Citraan yang dihasilkan melalui asosiasi-asosiasi intelektual disebut citraan intelektual. Guna menghidupkan imajinasi pembaca, pengarang memanfaatkan citraan intelektual. Dengan jenis citraan ini pengarang dapat membangkitkan imajinasi pembaca melalui asosiasi-asosiasi logika dan pemikiran. Membaca citraan jenis ini, maka intelektualitas pembaca menjadi terangsang sehingga timbul asosiasi-asosiasi pemikiran dalam dirinya. Berbagai pengalaman intelektual yang pernah dirasakannya dalam dihidupkan kembali dengan citraan intelektual. Jenis citraan ini termasuk sering digunakan dalam karya sastra guna merangsang intelektualitas pembaca (Al-Ma’ruf, 2009:85).

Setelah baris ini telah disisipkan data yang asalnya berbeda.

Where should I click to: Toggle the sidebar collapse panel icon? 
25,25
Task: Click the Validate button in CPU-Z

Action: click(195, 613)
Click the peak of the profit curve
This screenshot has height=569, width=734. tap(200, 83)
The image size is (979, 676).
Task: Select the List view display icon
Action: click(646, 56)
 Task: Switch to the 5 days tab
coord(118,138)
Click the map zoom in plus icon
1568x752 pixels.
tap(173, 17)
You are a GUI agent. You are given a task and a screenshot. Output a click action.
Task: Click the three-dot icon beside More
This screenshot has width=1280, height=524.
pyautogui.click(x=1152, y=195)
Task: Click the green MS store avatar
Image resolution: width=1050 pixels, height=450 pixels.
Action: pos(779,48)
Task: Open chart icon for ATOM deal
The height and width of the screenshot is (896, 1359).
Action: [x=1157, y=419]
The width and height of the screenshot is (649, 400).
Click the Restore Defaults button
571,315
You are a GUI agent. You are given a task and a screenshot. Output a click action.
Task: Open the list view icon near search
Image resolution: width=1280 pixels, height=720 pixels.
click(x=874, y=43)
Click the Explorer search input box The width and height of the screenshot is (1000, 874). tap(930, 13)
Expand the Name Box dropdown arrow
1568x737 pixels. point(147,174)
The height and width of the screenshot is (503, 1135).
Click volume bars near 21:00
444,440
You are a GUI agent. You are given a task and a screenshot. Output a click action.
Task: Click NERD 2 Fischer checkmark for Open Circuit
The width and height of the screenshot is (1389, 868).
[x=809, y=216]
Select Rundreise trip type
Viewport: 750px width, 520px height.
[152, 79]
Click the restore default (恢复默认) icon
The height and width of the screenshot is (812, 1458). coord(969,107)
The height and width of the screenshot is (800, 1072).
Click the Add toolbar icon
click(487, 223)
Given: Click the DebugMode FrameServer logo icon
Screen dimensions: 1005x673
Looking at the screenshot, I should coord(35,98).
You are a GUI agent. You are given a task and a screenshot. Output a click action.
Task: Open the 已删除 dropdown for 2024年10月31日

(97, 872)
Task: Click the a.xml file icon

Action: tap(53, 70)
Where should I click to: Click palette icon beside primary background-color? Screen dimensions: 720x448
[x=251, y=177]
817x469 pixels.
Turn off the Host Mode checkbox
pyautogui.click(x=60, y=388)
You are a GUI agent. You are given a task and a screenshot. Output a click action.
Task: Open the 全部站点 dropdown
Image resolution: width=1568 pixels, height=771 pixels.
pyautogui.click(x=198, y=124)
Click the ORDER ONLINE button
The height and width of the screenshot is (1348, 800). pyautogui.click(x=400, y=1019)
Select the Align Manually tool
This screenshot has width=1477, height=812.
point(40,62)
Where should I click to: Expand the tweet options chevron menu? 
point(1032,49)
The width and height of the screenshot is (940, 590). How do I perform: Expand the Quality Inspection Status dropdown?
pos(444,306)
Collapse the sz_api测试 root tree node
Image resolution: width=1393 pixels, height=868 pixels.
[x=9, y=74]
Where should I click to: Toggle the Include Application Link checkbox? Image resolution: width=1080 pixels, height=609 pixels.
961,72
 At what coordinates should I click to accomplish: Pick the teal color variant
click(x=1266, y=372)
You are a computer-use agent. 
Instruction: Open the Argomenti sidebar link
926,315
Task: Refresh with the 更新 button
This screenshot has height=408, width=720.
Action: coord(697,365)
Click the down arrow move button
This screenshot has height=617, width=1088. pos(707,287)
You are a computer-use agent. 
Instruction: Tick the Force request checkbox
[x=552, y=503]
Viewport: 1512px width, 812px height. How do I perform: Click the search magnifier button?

Analisis stilistika pada penelitian ini mencakup tiga aspek: pertama, pemanfaatan diksi terdiri atas (kata konotatif, kata konkret, kata sapaan dan nama

diri, kata seru khas Jawa, kata serapan, kata asing, arkaik, kata vulgar, kata dengan objek realitas alam, dan kosakata dari bahasa daerah); kedua, pemanfaatan bahasa figuratif terdiri atas majas {perbandingan (asosiasi, metafora, personifikasi atau prosopopoeia, alegori, antitesis, perifrasis, prolepsis atau antisipasi, koreksio atau epanortosis), pertentangan (hiperbola, litotes, ironi, sinisme, sarkasme, oksimoron, pun atau paronomasia, silepsis, zeugma, satire, inuendo, antifrasis, paradoks, apostrof, apofasis atau preterisio, hipalase, histeron proteron), pertautan (metonomia, sinekdok pars pro toto, sinekdok totem pro parte, alusi, eufemismus, eponim, epitet antonomasia, elipsis, asindenton, polisindenton, dan anastrof atau inverse), dan penegasan (aliterasi, asonansi, kiasmus, repetis epizeuksis, tautotes, anafora, epistrofa, simploke (symploche), mesodiplosis, epanalepsis, anadiplosis, pleonasme, tautologi, klimaks, antiklimaks, erotesis atau pertanyaan retoris, antanaklasis, dan paralelisme)}; simbol/lambang (lambang warna, lambang benda, lambang bunyi, dan lambang suasana); ketiga, citraaan/imagery terdiri atas (penglihatan, pendengaran, penciuman, pencecapan, gerak, intelektual, dan perabaan).